## Records shown
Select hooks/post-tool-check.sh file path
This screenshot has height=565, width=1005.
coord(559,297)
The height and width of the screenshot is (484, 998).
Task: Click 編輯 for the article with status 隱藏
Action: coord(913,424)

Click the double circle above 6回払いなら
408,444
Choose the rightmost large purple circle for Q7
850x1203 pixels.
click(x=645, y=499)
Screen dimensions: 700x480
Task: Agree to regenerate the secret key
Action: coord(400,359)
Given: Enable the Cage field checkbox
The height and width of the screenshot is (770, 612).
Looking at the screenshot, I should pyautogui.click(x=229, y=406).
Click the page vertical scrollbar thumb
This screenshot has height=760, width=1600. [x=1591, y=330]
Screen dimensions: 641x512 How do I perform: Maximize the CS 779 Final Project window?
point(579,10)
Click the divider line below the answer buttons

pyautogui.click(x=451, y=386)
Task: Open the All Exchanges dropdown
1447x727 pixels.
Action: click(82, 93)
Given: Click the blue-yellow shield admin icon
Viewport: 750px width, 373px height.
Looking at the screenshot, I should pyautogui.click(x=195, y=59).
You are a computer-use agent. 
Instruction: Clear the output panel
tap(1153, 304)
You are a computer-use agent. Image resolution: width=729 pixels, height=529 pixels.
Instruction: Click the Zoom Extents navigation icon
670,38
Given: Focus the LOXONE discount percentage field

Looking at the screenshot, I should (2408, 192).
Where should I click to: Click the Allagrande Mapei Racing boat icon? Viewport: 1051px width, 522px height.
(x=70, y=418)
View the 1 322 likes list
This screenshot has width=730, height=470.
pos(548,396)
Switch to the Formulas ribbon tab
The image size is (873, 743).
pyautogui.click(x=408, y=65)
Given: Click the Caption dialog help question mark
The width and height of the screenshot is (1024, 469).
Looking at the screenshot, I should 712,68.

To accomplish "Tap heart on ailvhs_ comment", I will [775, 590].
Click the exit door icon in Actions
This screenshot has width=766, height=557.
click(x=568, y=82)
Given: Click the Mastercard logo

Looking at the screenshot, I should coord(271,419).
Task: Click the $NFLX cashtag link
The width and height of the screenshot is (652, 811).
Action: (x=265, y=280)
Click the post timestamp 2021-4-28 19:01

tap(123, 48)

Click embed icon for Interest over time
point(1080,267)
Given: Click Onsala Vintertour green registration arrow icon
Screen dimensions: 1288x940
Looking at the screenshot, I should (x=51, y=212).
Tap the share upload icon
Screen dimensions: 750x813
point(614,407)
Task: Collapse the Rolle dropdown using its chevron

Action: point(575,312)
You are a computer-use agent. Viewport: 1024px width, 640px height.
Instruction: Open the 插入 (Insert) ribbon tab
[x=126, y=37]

## Task requirements
After reading the data above, return it verbatim in full.

## Task output
Select hooks/post-tool-check.sh file path
This screenshot has height=565, width=1005.
coord(559,297)
The height and width of the screenshot is (484, 998).
Task: Click 編輯 for the article with status 隱藏
Action: coord(913,424)

Click the double circle above 6回払いなら
408,444
Choose the rightmost large purple circle for Q7
850x1203 pixels.
click(x=645, y=499)
Screen dimensions: 700x480
Task: Agree to regenerate the secret key
Action: coord(400,359)
Given: Enable the Cage field checkbox
The height and width of the screenshot is (770, 612).
Looking at the screenshot, I should pyautogui.click(x=229, y=406).
Click the page vertical scrollbar thumb
This screenshot has height=760, width=1600. [x=1591, y=330]
Screen dimensions: 641x512 How do I perform: Maximize the CS 779 Final Project window?
point(579,10)
Click the divider line below the answer buttons

pyautogui.click(x=451, y=386)
Task: Open the All Exchanges dropdown
1447x727 pixels.
Action: click(82, 93)
Given: Click the blue-yellow shield admin icon
Viewport: 750px width, 373px height.
Looking at the screenshot, I should pyautogui.click(x=195, y=59).
You are a computer-use agent. 
Instruction: Clear the output panel
tap(1153, 304)
You are a computer-use agent. Image resolution: width=729 pixels, height=529 pixels.
Instruction: Click the Zoom Extents navigation icon
670,38
Given: Focus the LOXONE discount percentage field

Looking at the screenshot, I should (2408, 192).
Where should I click to: Click the Allagrande Mapei Racing boat icon? Viewport: 1051px width, 522px height.
(x=70, y=418)
View the 1 322 likes list
This screenshot has width=730, height=470.
pos(548,396)
Switch to the Formulas ribbon tab
The image size is (873, 743).
pyautogui.click(x=408, y=65)
Given: Click the Caption dialog help question mark
The width and height of the screenshot is (1024, 469).
Looking at the screenshot, I should 712,68.

To accomplish "Tap heart on ailvhs_ comment", I will [775, 590].
Click the exit door icon in Actions
This screenshot has width=766, height=557.
click(x=568, y=82)
Given: Click the Mastercard logo

Looking at the screenshot, I should coord(271,419).
Task: Click the $NFLX cashtag link
The width and height of the screenshot is (652, 811).
Action: (x=265, y=280)
Click the post timestamp 2021-4-28 19:01

tap(123, 48)

Click embed icon for Interest over time
point(1080,267)
Given: Click Onsala Vintertour green registration arrow icon
Screen dimensions: 1288x940
Looking at the screenshot, I should (x=51, y=212).
Tap the share upload icon
Screen dimensions: 750x813
point(614,407)
Task: Collapse the Rolle dropdown using its chevron

Action: point(575,312)
You are a computer-use agent. Viewport: 1024px width, 640px height.
Instruction: Open the 插入 (Insert) ribbon tab
[x=126, y=37]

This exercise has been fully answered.